Traditional methods of marking larger farm animals rely on branding with hot irons or on ear-tagging. Dogs and cats are instead identified by the implant of a microchip transponder. With very few exceptions, it is now mandatory within the European Union to mark horses by means of transponders. Nevertheless, some sport-horse registries oppose the use of microchips because they believe that the rate of identification failure is unacceptably high. To date, no systematic examinations to see whether chips are easy to decode, have been conducted. Manuela Wulf in the group of Christine Aurich at the Vetmeduni Vienna has therefore examined the readability of microchips in more than 400 horses. She tested each of the chips with three different scanners. The scanners differed in diameter and field strength. The scientists tested both sides of the animals’ necks.

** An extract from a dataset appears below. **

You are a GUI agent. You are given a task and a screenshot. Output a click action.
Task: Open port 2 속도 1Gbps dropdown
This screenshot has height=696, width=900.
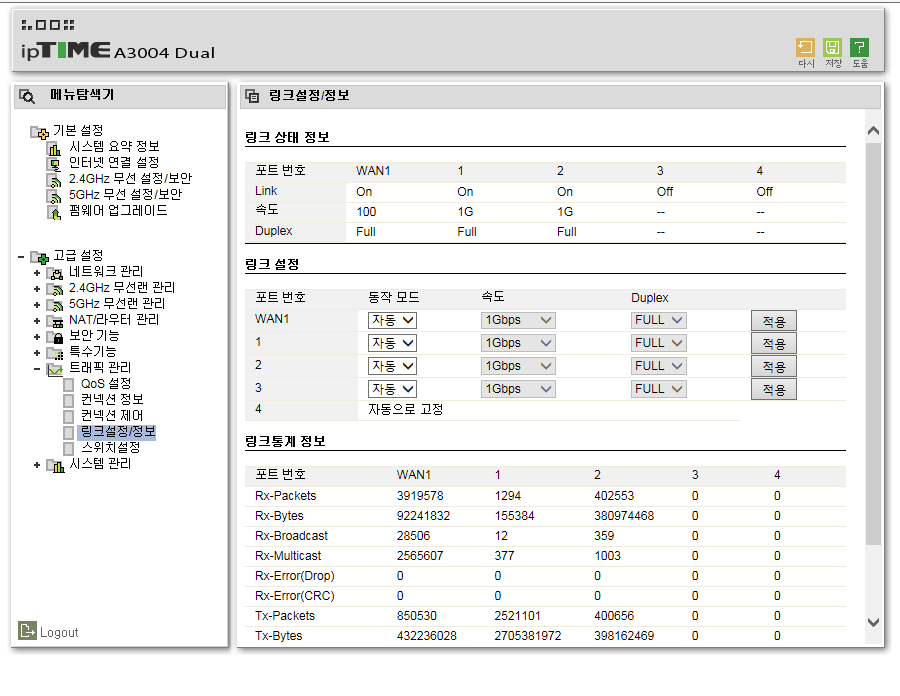518,366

Only high quality scanners are recommended
The results were intriguing. The “best” scanner (equipped with a digital signal processing function that filters interfering signals) detected and read all chips correctly when it was placed on the side of the neck where the chip was implanted and located nearly 90% of the chips even when it was on the other side of the neck. However, the other two scanners performed considerably less well, producing correct reads in around 90% of the cases when on the same side of the neck. On the opposite side of the neck, the success rate ranged between 20-25%. As Wulf puts it, “It is important that the scanners find and read the chips correctly in every case. We can only recommend the top-of-the-range scanner, which should ideally be placed on the side of the horse’s neck where the chip was implanted.” However, Aurich adds, “Even the lowest quality scanner we tested, performed much better than traditional branding methods of horse identification.”
Chipping causes less injury than branding
The major objection to the use of branding relates to the pain and long-term damage it inflicts on the animals. Wulf and her colleagues thus investigated whether the use of microchip markers was any better. She looked closely at the site of chip implantation in 16 horses of nine different breeds and of various ages that had been submitted to the Vetmeduni for post mortem examinations. In the vast majority of cases, the chips seemed to have caused absolutely no ill effects: the two animals that were moderately affected had probably only been chipped recently and there had not yet been time for the wound to heal. As Aurich sums up the findings, “Not only is chipping a far more reliable method for marking horses than traditional methods of branding, we also found that it causes far less injury to the animals.”